--- Provided records Enclosed Below ---

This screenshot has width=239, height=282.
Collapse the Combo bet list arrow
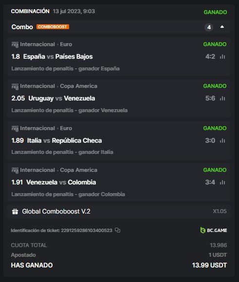coord(222,27)
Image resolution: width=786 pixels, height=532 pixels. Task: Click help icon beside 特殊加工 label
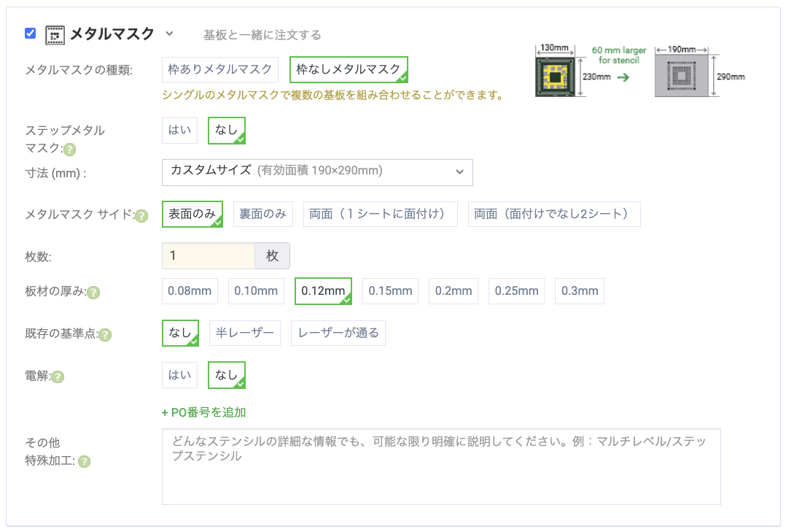pyautogui.click(x=85, y=461)
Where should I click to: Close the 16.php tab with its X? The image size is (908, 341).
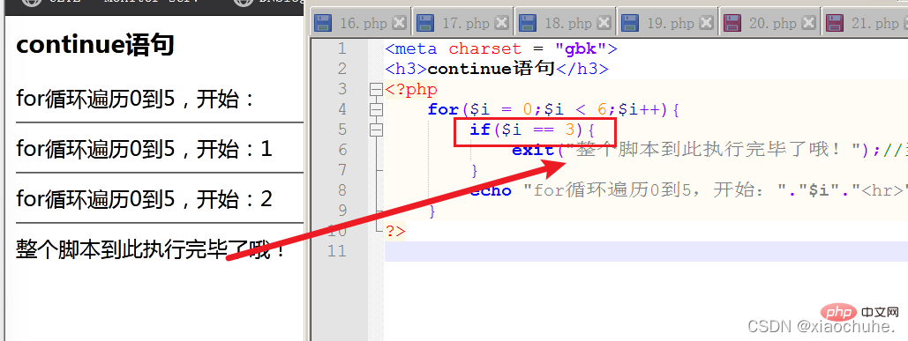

--- End of Enclosed Provided records ---

Exercise: Output the listing above in full, exactly. No images.

Problem solution:
This screenshot has width=239, height=282.
Collapse the Combo bet list arrow
coord(222,27)
Image resolution: width=786 pixels, height=532 pixels. Task: Click help icon beside 特殊加工 label
pyautogui.click(x=85, y=461)
Where should I click to: Close the 16.php tab with its X? The image size is (908, 341).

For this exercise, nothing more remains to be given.